I was just getting to the good stuff.

I kept on, “I was homeless on and off when I was a kid. Spent time with my uncle. Had a stint at my dad’s, and I was so ‘bad’ that they shipped Chad and Hunter to live somewhere else.” He knew about that. “I didn’t even know I had a half-brother until they slipped and mentioned his name. I never did anything. I never stole. I thought the house was super chill because I could get water whenever I wanted, and they fed me. I didn’t have to feel like I was stealing from my neighbors even though I now knew they put out water, sandwiches on purpose for me to take. I had problems. Big problems. Big enough problems that I was half-checked out of reality.” I wasn’t going to list the diagnoses I’d been given. Some were right, some weren’t, and some disappeared over the years. Meds, therapy, but mostly having someone give a fuck was priceless.

I’d already said enough, and I was studying him. Gauging his reaction.

He didn’t look scared.

Why didn’t he look scared?

“Want to know what I was diagnosed with?”

He leaned forward, resting his elbows on the table. “What are you doing? Telling me all of this?”

I leaned forward, too. “Saving you.” My eyes flicked to the door. “Leave. Run. Go away.”

His eyes narrowed and he eased back, but he didn’t move.

Why wasn’t he moving?

“I saw you talking to that suit, and I hated him. You were mine.” Still a soft tone, but his nostrils flared. His eyes flashed. “I don’t know what that was, but I felt it—”

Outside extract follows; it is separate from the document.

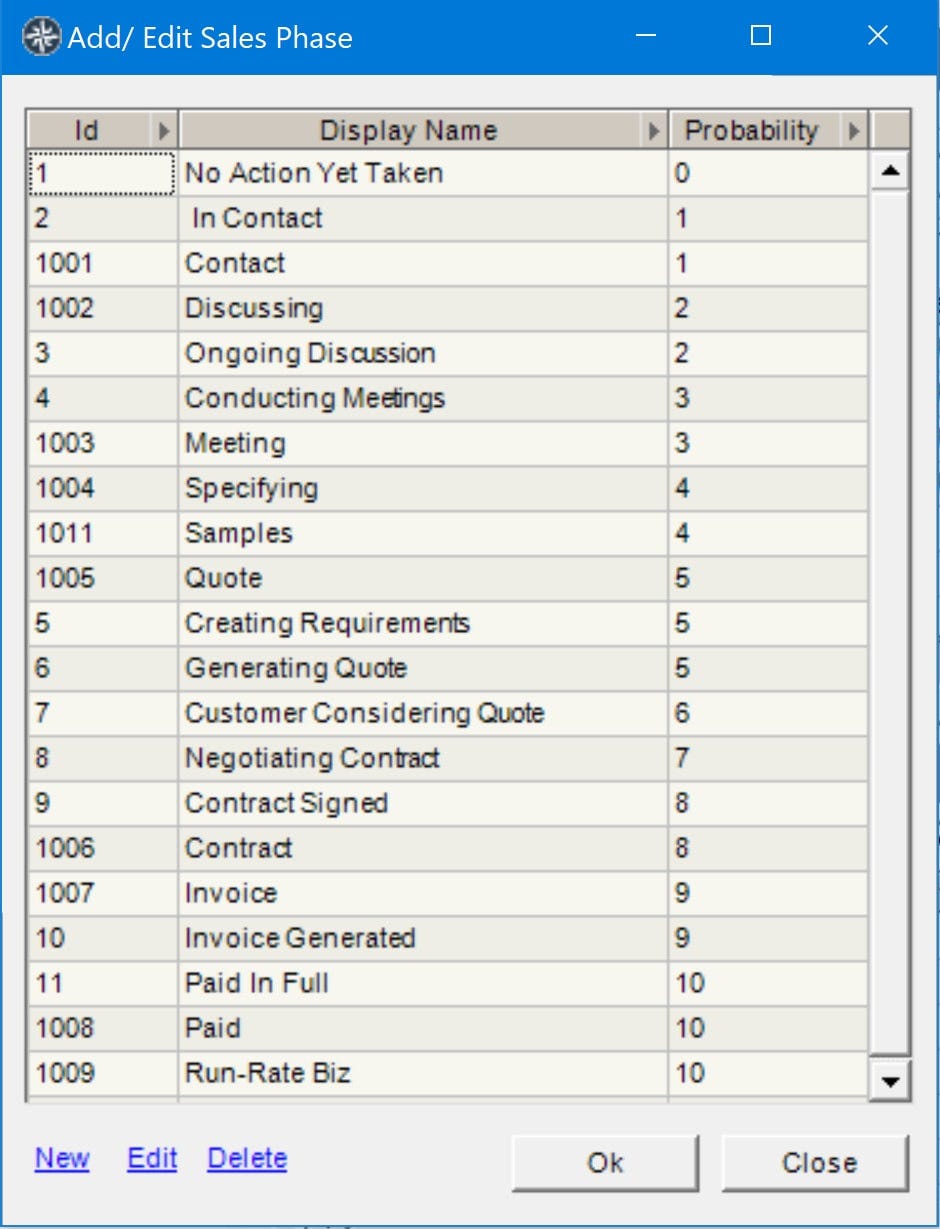Open the Display Name column header arrow

pos(655,131)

“I thought I was in love with you in school.”

He stopped.

I didn’t. “I thought you knew me. I thought you liked me back. I thought we had a whole relationship, in my head. I was delusional. You didn’t have a clue who I was.” I kept going. “I was in the car. Chad came out to talk to his mom, and you were with him. You waved at me.”

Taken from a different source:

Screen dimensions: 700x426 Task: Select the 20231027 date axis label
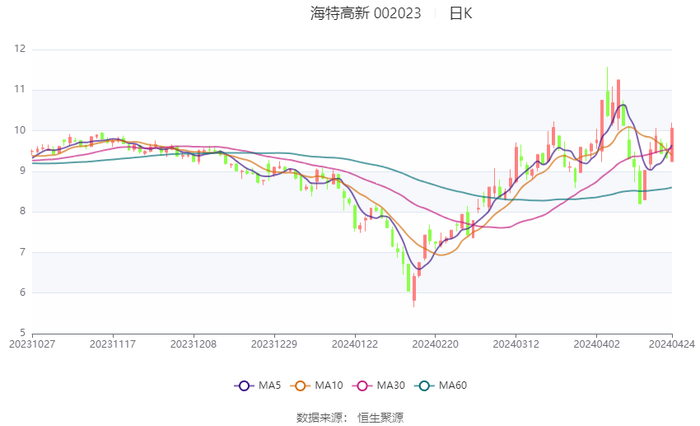[32, 343]
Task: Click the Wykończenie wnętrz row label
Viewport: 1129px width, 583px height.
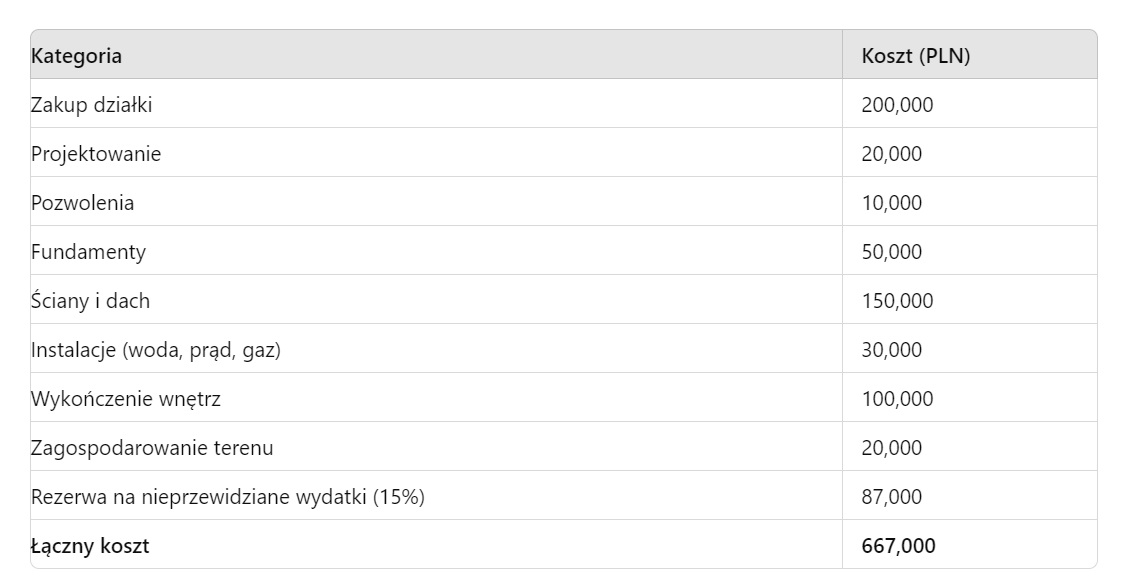Action: pos(126,399)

His nostrils flared again.

“You said ‘hey’ to me in the hallway. Once.” And he didn’t remember.

“What’s your point?”

“My point is that there’s a reason you didn’t remember me.”

“No, there’s not.” He laughed.

He actually laughed.

He added, “All I cared about was hockey back then. I woke up, hockey. I went to the bathroom, hockey. Showered, hockey. Went to school, hockey. Everything was hockey for me. I liked girls. I liked getting sex whenever I wanted it back then because it was easy for me, but hockey was my life. I didn’t remember you because I probably saw you and still only saw hockey. I don’t remember any of the girls I fucked from back then, or in my one year at college. I see you now. I want you now. Why’s that such an issue for you?” He leaned forward again. “Why are you so scared?”

Too fast.

Too overwhelming.

Too much to lose.

“I have issues.”

“So? I have a busted elbow.”

The room grew sweltering. “You do? Are you okay?”

“I’m fine, but I’m still not understanding your whole thing here. You can’t decide for me if I should want to fuck you again or not.”

Heat seared through me, and a whole tingly thing was starting in my body. It was starting between my legs, where I was remembering what it felt like to have him there, feel him sliding inside of me, how he gripped my hips, how he used my body—but I had to stop.

My throat was starting to seize up.

And he knew.

I saw it.

A whole smirk and cocky knowing was there, and then his eyes turned and they were starting to smolder. Stop the smoldering.


I couldn’t take the smolder.

I whispered, my voice cracking, “That’s not fair.”

“What’s not fair?”

His voice was silk now.

“Chad doesn’t like me.”

“Chad doesn’t know you.”

“You don’t know me.”

“I would like to know you.”

But why?

None of this made sense.

Sex, yes. I was hella hot, but anything beyond that? No. It just didn’t happen. Who would want me?

I started shaking my head. “I have to take meds to pay attention. To focus. If I don’t, it’s a whole chain reaction. I can’t focus because I’m noticing everything. I can’t put up walls and filter things out, but it’s not just that. I had a panic attack tonight, that’s why I bailed, and it’s embarrassing to have that. God knows what Cassie thought of me. You can’t function. You can’t read cues right. Basic things about when to laugh, when to speak quietly, when to read a room—I can’t do any of those things when I’m having an attack, or especially when I’m having an attack. I look like I’m drunk, but inside I’m dying.”